Puisque nous n’avons pas d’enregistrement d’époque, nous avons parfois du mal à imaginer comment parlaient nos ancêtres de 1671. Dans une reconnaissance de dette pour Guillaume du Bouzet datée de 1671 (1), nous avons un texte complet et parfaitement lisible. J’avais déjà signalé cela pour un autre texte du notaire Ponsin qui, généralement, écrit avec une écriture désinvolte qui rend la lecture parfois très difficile et certainement impossible pour certains mots. Chose rare chez les notaires monfortois d’écrire, que dis-je, de calligraphier leurs textes au point l’on se demande comment les clients acceptaient ces pattes de mouches alors qu’eux-même avait été à l’école puisque signant le contrat, la reconnaissance de dettes, etc.
Pour rappel, Monfort possède depuis au moins le XVe siècle une école qui donne un grand nombre d’habitants lettrés en comparaison d’autre bastides qui n’en possèdent pas.

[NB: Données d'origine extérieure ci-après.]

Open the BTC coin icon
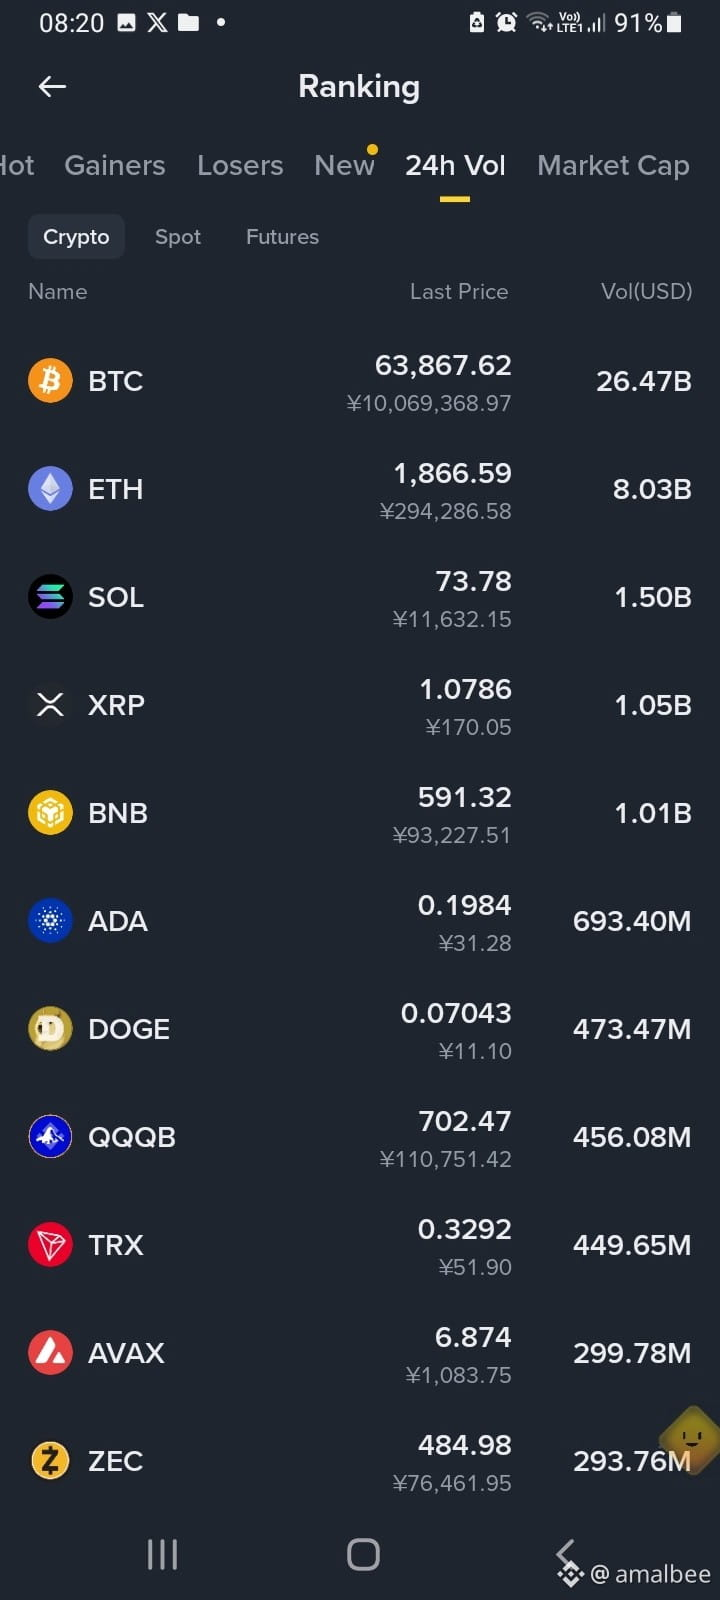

Comme il est trop rare de voir le notaire Ponsin écrire si bien, voici le texte facilement déchiffré dont on trouvera le texte en pdf ci-dessous : « Et tout incontinant constitue en personne Dominique Sinaze sargeur habitant dudit Monfort lequel de son bon gré a confessé devoir et être tenu de payer à noble Guillaume du Bouzet de Bives présent et acceptant savoir deux sacs blé froment mesure de Saint-Clar qu’a reçu ci-devant lui est coutant lesquels deux sacs blé ledit Sinaze a promis pays audit sieur du Bouzet ou à son certain mandement au jour des fêtes de Notre-Dame d’Août prochain tenant comme ce voudra au plus haut prix dans ledit Saint-Clar entre ci et le dernier charge de mai ou le premier juin de l’an prochain tenant ce que a promis faire à l’obligation de tout échange des biens présents et avenir celui soumis aux rigueurs de la justice et ainsi l’a promis et juré présent le sieur Soliraine et Poumès soussigné avec le sieur du Bouzet non ledit Sinaze pour ne savoir et moi«
Bien sûr, l’on comprend le texte mais qu’est-ce qu’il est alambiqué ! Il présage certainement des textes des notaires actuels, c’est clair. Mais comme l’on a que peu de texte de la vie courante, l’on pourrait se demander comment les personnes parlaient entre-elles ? Était-ce des phrases aussi compliquées qui étaient utilisées pour expliquer quelque chose de simple ? Cela reste un grand mystère pour moi.
Il est évident que les mesures de Saint-Clar ne nous sont pas connues non plus. Les protagonistes de l’affaire s’entendent bien sur le poids et la valeur de deux sacs de blé froment, or ici l’on est à Monfort. Cette dernière a aussi un type de mesures que l’on appelle « mesures de Monfort ». Malgré les 15 km qui séparent les deux bastides, on aurait des unités de mesures différentes ?
Mais si ce texte si bien écrit a été choisi c’est parce que le nom de noble Guillaume du Bouzet, seigneur de Bivès, n’est pas inconnu de ma famille. En effet, ce dernier a épousé Marie Broqueville d’Empiroy (1653-1726) fille de Jean (+ 1662) et de Marguerite Dulaur (après 1667). Guillaume est le fils d’Octavien du Bouzet de Bivès et de Philiberte de Castelbajac.
Géry de Broqueville
(1) Archives départementales du Gers, Auch, coté 3E8865 (folio 259). (Pdf : 15252)
Note : Suite à la publication de cet article, Simone Gallenne m’a envoyé cette petite note en guise de réponse à ma question de savoir si les mesures de Monfort étaient différentes de celles de Saint-Clar.Voici sa réponse : « Oui, toutes les communes avaient leurs propres mesures de contenance et de longueur parfois avec une assez grande différence entre elles ce qui causaient pas mal de difficultés pour commercer. A Monfort les mesures utilisées devaient même obligatoirement avoir le sceau de la ville pour être acceptées. En France, c’est le 8 aout 1790 que l’assemblée nationale a voté la création du système métrique des poids et mesures (pour une fois quelque chose de positif dans la révolution…) afin d’unifier tous les systèmes de mesures, il sera applicable en 1795 et d’ailleurs utilisé dans beaucoup de pays européens. » Merci, Simone pour ces précisions.